#### [WHAT TO PRODUCE]
Print the lines below word for word, keeping every one of them in order.
===
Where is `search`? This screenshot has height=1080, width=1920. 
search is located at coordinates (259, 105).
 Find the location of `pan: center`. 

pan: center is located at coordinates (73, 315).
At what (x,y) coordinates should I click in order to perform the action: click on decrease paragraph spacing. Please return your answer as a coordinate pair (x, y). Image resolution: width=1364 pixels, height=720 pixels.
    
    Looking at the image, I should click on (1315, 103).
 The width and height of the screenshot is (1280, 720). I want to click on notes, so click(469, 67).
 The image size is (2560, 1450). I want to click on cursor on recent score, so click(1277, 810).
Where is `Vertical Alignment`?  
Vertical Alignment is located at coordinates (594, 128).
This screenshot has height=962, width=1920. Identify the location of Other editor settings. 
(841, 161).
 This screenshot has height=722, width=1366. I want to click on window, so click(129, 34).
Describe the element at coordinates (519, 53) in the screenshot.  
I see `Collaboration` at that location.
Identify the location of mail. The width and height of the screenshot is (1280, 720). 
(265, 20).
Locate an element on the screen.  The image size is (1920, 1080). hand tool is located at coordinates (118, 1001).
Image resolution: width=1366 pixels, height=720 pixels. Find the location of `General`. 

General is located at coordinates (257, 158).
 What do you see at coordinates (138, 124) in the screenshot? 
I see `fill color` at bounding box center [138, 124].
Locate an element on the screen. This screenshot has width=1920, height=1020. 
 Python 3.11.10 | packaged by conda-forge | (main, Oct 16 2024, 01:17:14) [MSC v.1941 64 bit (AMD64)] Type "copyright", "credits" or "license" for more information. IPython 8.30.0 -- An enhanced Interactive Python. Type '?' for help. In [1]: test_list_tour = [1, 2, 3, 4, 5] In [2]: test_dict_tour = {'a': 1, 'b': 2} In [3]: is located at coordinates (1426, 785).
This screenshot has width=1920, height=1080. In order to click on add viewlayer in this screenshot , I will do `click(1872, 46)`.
===
#### [OUTPUT OF THE EXERCISE]
Where is `search`? This screenshot has height=1080, width=1920. 
search is located at coordinates (259, 105).
 Find the location of `pan: center`. 

pan: center is located at coordinates (73, 315).
At what (x,y) coordinates should I click in order to perform the action: click on decrease paragraph spacing. Please return your answer as a coordinate pair (x, y). Image resolution: width=1364 pixels, height=720 pixels.
    
    Looking at the image, I should click on (1315, 103).
 The width and height of the screenshot is (1280, 720). I want to click on notes, so click(469, 67).
 The image size is (2560, 1450). I want to click on cursor on recent score, so click(1277, 810).
Where is `Vertical Alignment`?  
Vertical Alignment is located at coordinates (594, 128).
This screenshot has height=962, width=1920. Identify the location of Other editor settings. 
(841, 161).
 This screenshot has height=722, width=1366. I want to click on window, so click(129, 34).
Describe the element at coordinates (519, 53) in the screenshot.  
I see `Collaboration` at that location.
Identify the location of mail. The width and height of the screenshot is (1280, 720). 
(265, 20).
Locate an element on the screen.  The image size is (1920, 1080). hand tool is located at coordinates (118, 1001).
Image resolution: width=1366 pixels, height=720 pixels. Find the location of `General`. 

General is located at coordinates (257, 158).
 What do you see at coordinates (138, 124) in the screenshot? 
I see `fill color` at bounding box center [138, 124].
Locate an element on the screen. This screenshot has width=1920, height=1020. 
 Python 3.11.10 | packaged by conda-forge | (main, Oct 16 2024, 01:17:14) [MSC v.1941 64 bit (AMD64)] Type "copyright", "credits" or "license" for more information. IPython 8.30.0 -- An enhanced Interactive Python. Type '?' for help. In [1]: test_list_tour = [1, 2, 3, 4, 5] In [2]: test_dict_tour = {'a': 1, 'b': 2} In [3]: is located at coordinates (1426, 785).
This screenshot has width=1920, height=1080. In order to click on add viewlayer in this screenshot , I will do `click(1872, 46)`.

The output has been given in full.